Each and every line below goes into your answer unchanged, but leave out the images.

[Stored data]
- Opening Delimiter -

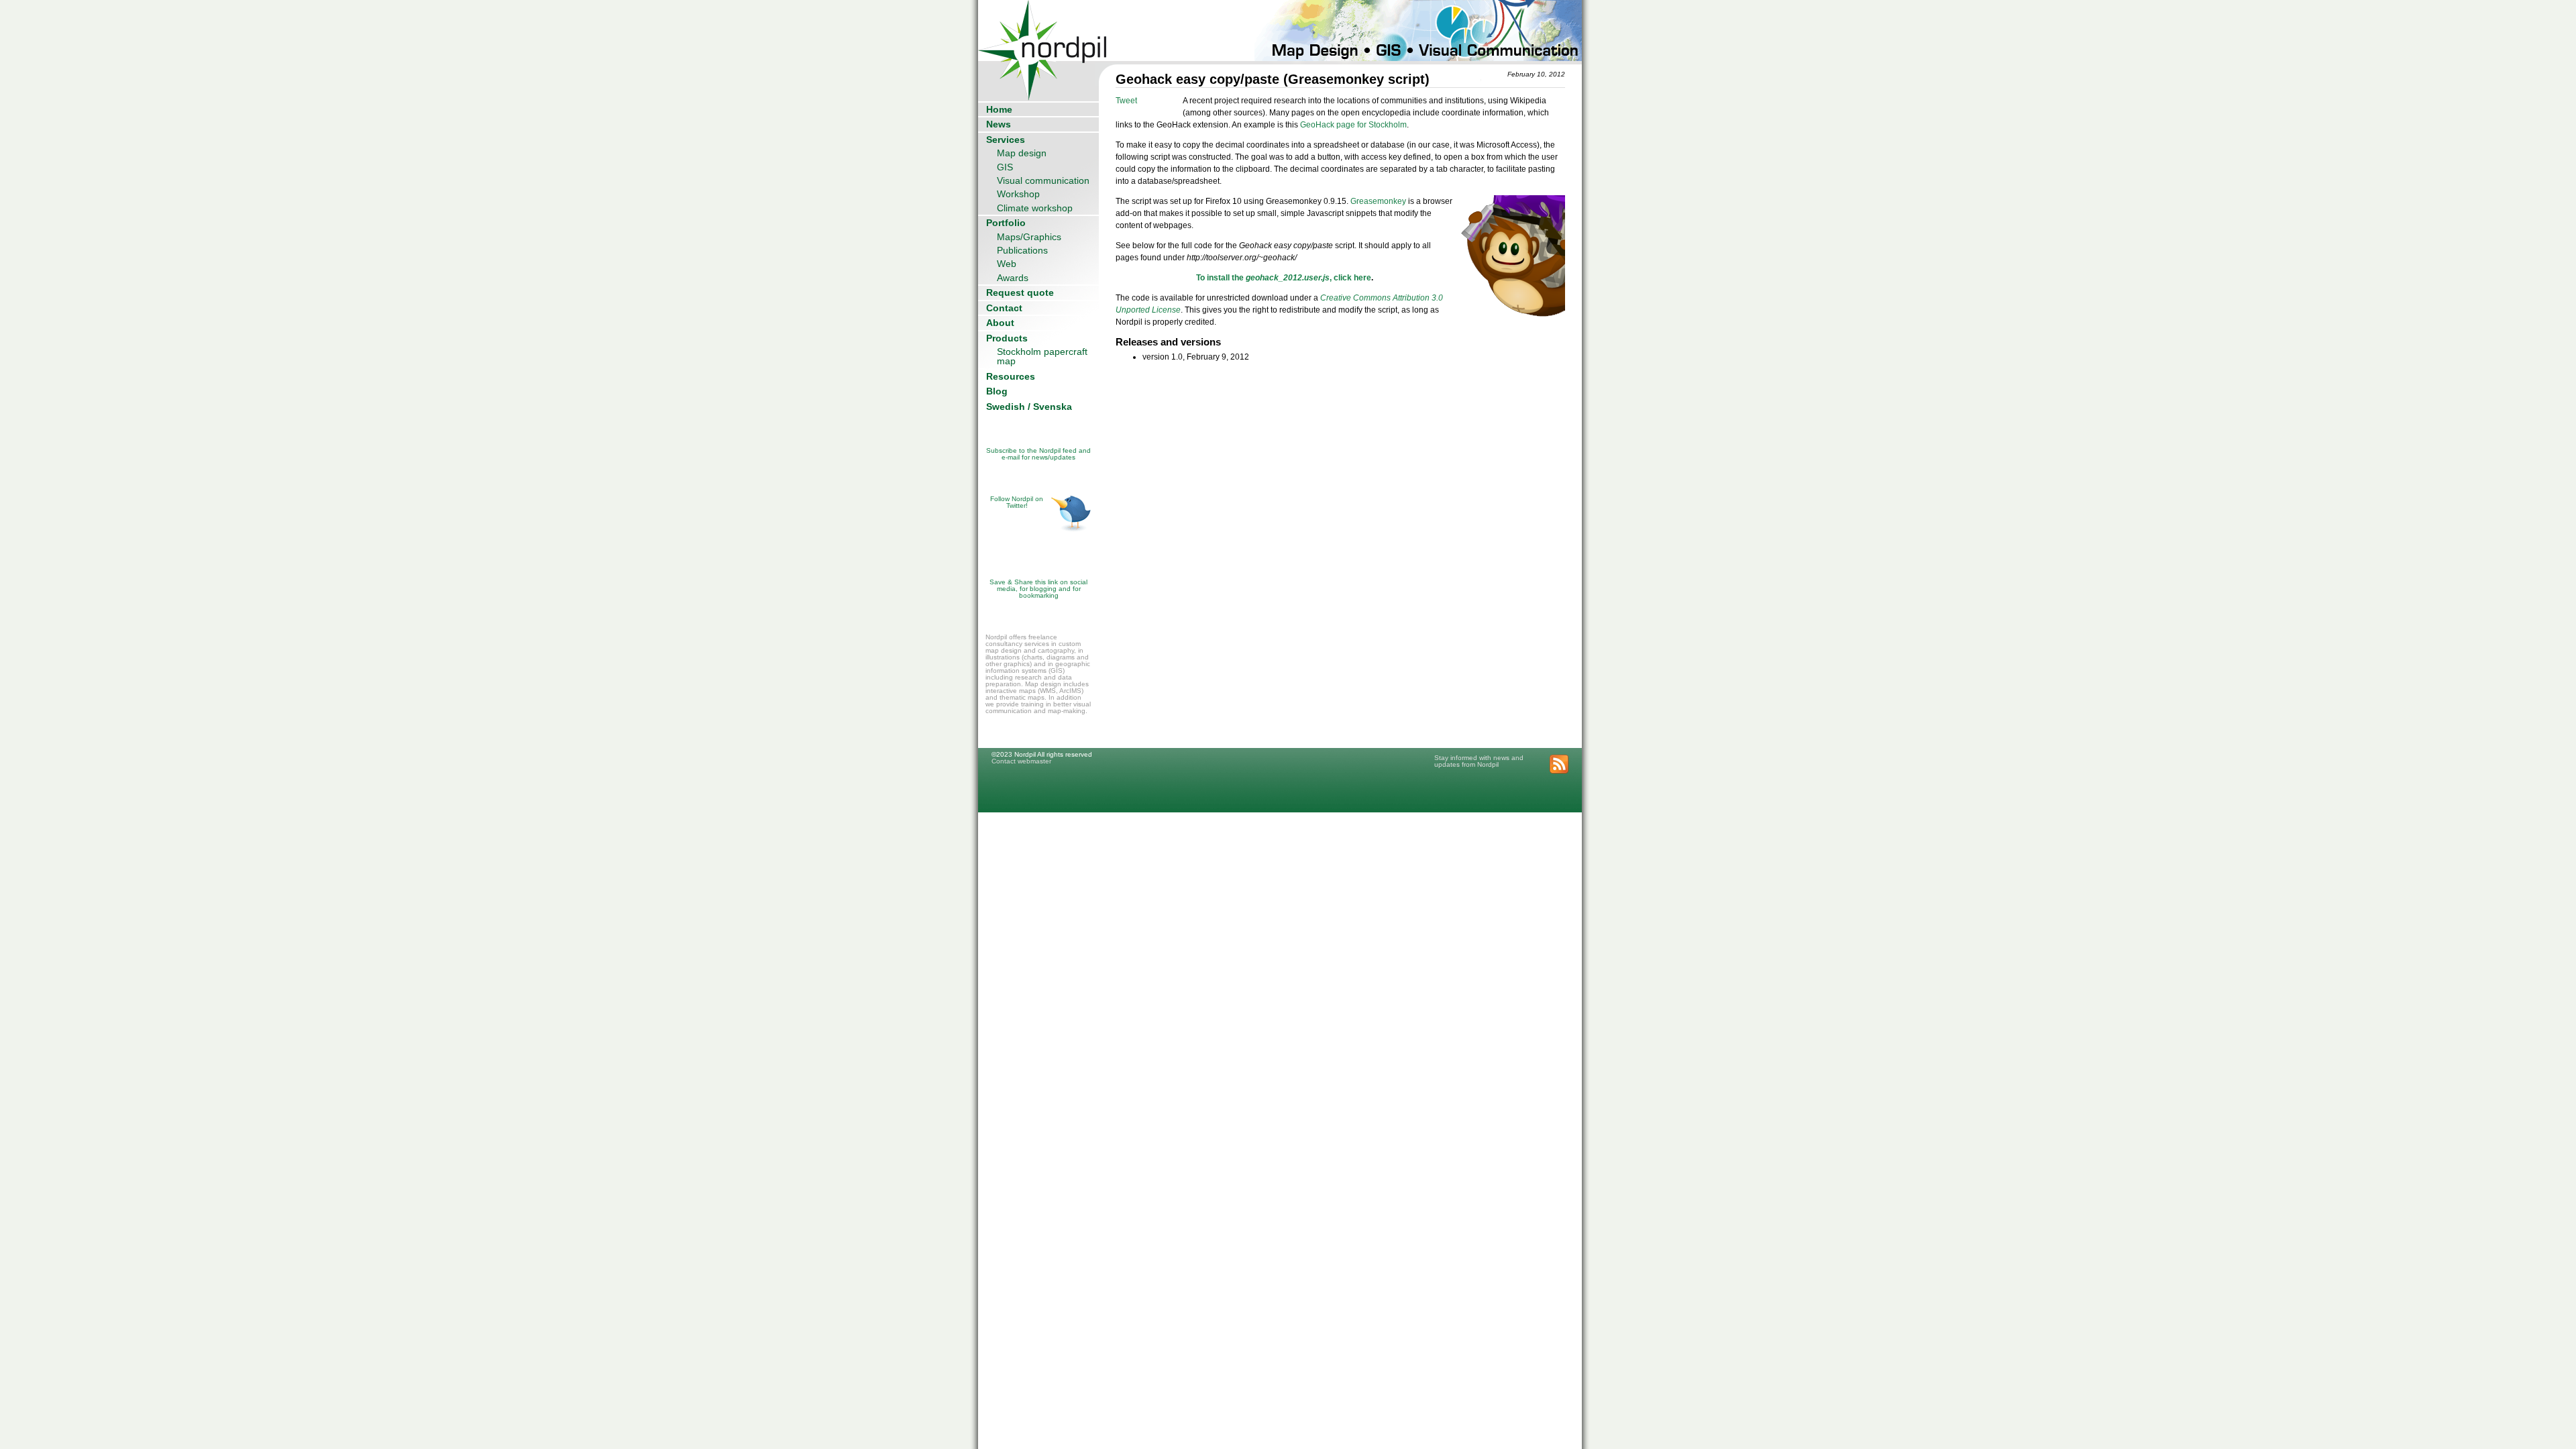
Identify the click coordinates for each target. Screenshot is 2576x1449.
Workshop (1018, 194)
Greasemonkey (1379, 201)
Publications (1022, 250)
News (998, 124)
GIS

- Closing Delimiter -

**Your solution**
Identify the click coordinates for each target. Screenshot is 2576x1449.
Workshop (1018, 194)
Greasemonkey (1379, 201)
Publications (1022, 250)
News (998, 124)
GIS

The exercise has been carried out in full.